SOURCE PASSAGE

* Start *

1908 in sports describes the year's events in world sport.

American football
College championship
 College football national championship – Penn Quakers

Association football
Belgium
 R.S.C. Anderlecht was founded in Brussels Region on May 27. 
Brazil
 25 March — Clube Atlético Mineiro founded
England
 The Football League – Manchester United 52 points, Aston Villa 43, Manchester City 43, Newcastle United 42, The Wednesday 42, Middlesbrough 41
 FA Cup final – Wolverhampton Wanderers 3–1 Newcastle United at Crystal Palace, London
 Bradford Park Avenue (1908–70) and Tottenham Hotspur elected to the Football League after Lincoln City and Stoke FC are expelled.  Stoke FC is not involved in the election process but goes into receivership soon afterwards and is replaced by Tottenham Hotspur, who have lost the election to Bradford Park Avenue.
Germany
 National Championship – Viktoria Berlin 3–0 Stuttgarter Kickers at Berlin-Tempelhof 
Greece
 3 February — Panathinaikos, Greece's most successful sports club is founded in Athens, Greece by Georgios Kalafatis.
Italy
 9 March — Internazionale Milan founded
Mexico
 Club Union of Mexico becomes Club Deportivo Guadalajara
Netherlands
 19 July — Feyenoord Rotterdam founded
Scotland
 Scottish Football League – Celtic
 Scottish Cup final – Celtic 5–1 St Mirren at Hampden Park

Australian rules football
VFL Premiership
 Carlton wins the 12th VFL Premiership: Carlton 5.5 (35) d Essendon 3.8 (26) at Melbourne Cricket Ground (MCG)

* End *

Records from a pointing dataset
* Start *

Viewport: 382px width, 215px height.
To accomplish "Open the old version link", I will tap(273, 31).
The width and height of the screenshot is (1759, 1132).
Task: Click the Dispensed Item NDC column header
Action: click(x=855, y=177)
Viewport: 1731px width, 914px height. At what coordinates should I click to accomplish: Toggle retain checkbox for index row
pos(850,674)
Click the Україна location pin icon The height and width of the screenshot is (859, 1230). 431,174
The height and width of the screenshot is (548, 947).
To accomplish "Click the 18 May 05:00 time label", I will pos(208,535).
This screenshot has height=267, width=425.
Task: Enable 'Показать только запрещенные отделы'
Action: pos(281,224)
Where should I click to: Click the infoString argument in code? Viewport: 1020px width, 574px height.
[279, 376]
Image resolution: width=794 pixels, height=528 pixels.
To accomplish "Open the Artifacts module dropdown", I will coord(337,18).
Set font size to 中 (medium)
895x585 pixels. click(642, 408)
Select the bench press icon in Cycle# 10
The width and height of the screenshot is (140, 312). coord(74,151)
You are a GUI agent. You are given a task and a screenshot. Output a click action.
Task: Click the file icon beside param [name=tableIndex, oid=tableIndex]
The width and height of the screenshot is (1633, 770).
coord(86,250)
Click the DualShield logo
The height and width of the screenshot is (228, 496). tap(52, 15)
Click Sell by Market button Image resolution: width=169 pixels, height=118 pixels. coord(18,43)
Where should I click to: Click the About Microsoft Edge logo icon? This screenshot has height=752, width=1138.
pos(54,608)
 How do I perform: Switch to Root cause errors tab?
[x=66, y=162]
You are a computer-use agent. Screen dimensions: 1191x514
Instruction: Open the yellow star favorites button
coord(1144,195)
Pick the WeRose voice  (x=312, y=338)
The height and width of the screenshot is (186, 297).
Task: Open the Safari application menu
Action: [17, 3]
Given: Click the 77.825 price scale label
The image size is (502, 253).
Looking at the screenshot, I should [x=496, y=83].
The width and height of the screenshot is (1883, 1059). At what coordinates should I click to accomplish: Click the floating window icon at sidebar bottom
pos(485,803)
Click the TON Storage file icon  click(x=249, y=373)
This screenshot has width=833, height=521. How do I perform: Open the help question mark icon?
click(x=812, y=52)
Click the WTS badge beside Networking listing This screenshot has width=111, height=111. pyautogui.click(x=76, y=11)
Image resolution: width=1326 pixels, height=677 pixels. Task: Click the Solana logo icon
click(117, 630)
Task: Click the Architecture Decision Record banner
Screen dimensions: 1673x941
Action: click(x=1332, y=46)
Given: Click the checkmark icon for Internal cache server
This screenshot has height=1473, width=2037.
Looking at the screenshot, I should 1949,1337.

* End *

REQUEST 1
Extract the part of the records that opens with the line containing "Given: Click the checkmark" and closes at the end of the records, reproducing each line without change.
REQUEST 2
Extend the list of 1908 sports events from the point where it stops.
These records are unrelated to the text about sports in 1908.

EXERCISE ANSWER 1
Given: Click the checkmark icon for Internal cache server
This screenshot has height=1473, width=2037.
Looking at the screenshot, I should 1949,1337.

EXERCISE ANSWER 2
Events
 Richmond and University join the VFL

Bandy
Sweden
 Championship final – Djurgårdens IF 3–1 Östergötlands BF

Baseball
World Series
 10–14 October — Chicago Cubs (NL) defeats Detroit Tigers (AL) to win the 1908 World Series by 4 games to 1
Events
 23 September — the Merkle incident, which finally costs New York Giants the NL pennant
 Major League Baseball's lowest scoring season including the current record for fewest runs scored in a season by one team: 372 by St. Louis Cardinals
 Baseball Writers' Association of America (BBWAA) founded

Boxing
Events
 4 July — Battling Nelson recovers his World Lightweight Championship from Joe Gans with a 17th-round knockout at Colma, California
 World Middleweight Champion Stanley Ketchel loses his title on 7 September to Billy Papke by a 12th-round technical knockout at Vernon, California, but regains it on 26 November at Colma, California, where he knocks out Papke in the 11th round
 October – Mike "Twin" Sullivan vacates the World Welterweight Championship which remains unresolved until 1914
 26 December — Jack Johnson becomes the first African American World Heavyweight Champion by defeating Tommy Burns at Sydney, Australia.  Johnson holds the title until 1915.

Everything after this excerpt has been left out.